:: Raw data ::
▽

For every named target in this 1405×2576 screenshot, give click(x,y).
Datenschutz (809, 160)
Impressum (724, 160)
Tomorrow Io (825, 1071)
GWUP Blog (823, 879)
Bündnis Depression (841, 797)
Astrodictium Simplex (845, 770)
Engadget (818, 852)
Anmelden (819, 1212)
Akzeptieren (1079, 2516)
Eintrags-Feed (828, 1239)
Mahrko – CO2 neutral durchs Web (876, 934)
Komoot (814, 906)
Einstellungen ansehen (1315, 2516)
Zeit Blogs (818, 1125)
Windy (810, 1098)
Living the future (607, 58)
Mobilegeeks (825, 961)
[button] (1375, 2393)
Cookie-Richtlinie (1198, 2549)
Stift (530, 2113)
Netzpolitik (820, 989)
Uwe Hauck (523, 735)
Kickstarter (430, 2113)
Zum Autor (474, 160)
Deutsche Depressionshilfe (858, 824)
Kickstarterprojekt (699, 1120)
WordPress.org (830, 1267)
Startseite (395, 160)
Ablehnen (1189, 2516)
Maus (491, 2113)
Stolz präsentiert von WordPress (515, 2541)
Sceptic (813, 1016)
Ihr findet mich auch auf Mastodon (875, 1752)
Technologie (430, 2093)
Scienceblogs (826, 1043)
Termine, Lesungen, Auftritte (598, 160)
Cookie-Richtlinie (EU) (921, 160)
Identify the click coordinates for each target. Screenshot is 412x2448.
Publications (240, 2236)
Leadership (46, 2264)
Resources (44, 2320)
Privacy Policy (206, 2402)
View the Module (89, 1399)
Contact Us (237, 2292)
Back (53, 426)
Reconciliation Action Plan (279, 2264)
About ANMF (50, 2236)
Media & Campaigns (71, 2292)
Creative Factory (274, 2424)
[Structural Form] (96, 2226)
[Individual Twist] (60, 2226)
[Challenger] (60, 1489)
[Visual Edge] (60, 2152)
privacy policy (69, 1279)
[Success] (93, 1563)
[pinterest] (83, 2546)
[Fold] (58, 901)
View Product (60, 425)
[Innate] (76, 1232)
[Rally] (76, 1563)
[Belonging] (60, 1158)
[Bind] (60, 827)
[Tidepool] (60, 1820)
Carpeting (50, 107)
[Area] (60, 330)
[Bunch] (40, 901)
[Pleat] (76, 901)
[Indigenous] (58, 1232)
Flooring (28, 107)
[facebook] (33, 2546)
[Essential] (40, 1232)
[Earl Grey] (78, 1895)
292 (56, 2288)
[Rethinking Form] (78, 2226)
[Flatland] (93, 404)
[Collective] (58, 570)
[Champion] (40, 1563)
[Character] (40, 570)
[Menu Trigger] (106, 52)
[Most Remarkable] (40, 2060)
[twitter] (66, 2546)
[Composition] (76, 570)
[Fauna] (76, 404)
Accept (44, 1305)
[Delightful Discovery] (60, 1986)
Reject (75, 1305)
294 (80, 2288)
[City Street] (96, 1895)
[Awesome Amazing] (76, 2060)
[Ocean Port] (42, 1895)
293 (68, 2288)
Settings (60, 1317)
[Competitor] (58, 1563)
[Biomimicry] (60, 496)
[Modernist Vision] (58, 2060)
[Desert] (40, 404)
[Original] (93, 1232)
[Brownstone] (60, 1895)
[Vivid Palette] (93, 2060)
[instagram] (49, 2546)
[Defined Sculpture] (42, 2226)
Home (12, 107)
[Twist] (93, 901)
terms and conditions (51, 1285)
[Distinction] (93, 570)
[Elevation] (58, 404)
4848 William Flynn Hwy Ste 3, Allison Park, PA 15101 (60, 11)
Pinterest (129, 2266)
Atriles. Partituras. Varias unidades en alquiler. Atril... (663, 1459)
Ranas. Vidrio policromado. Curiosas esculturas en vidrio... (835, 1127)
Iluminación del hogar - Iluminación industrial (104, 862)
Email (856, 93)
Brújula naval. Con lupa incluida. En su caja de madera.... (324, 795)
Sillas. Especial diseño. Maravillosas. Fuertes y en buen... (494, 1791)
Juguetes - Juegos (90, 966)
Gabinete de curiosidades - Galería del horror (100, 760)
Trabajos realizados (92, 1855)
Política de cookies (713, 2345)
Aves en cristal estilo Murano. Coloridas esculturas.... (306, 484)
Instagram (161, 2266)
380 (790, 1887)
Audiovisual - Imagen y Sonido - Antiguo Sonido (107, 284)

△

:: What needs to be done ::
The required output is the exact sequence of lines from the one containing "[Ocean Port] (42, 1895)" through the end of the listing, both endpoints included.

:: Problem solution ::
[Ocean Port] (42, 1895)
293 (68, 2288)
Settings (60, 1317)
[Competitor] (58, 1563)
[Biomimicry] (60, 496)
[Modernist Vision] (58, 2060)
[Desert] (40, 404)
[Original] (93, 1232)
[Brownstone] (60, 1895)
[Vivid Palette] (93, 2060)
[instagram] (49, 2546)
[Defined Sculpture] (42, 2226)
Home (12, 107)
[Twist] (93, 901)
terms and conditions (51, 1285)
[Distinction] (93, 570)
[Elevation] (58, 404)
4848 William Flynn Hwy Ste 3, Allison Park, PA 15101 (60, 11)
Pinterest (129, 2266)
Atriles. Partituras. Varias unidades en alquiler. Atril... (663, 1459)
Ranas. Vidrio policromado. Curiosas esculturas en vidrio... (835, 1127)
Iluminación del hogar - Iluminación industrial (104, 862)
Email (856, 93)
Brújula naval. Con lupa incluida. En su caja de madera.... (324, 795)
Sillas. Especial diseño. Maravillosas. Fuertes y en buen... (494, 1791)
Juguetes - Juegos (90, 966)
Gabinete de curiosidades - Galería del horror (100, 760)
Trabajos realizados (92, 1855)
Política de cookies (713, 2345)
Aves en cristal estilo Murano. Coloridas esculturas.... (306, 484)
Instagram (161, 2266)
380 (790, 1887)
Audiovisual - Imagen y Sonido - Antiguo Sonido (107, 284)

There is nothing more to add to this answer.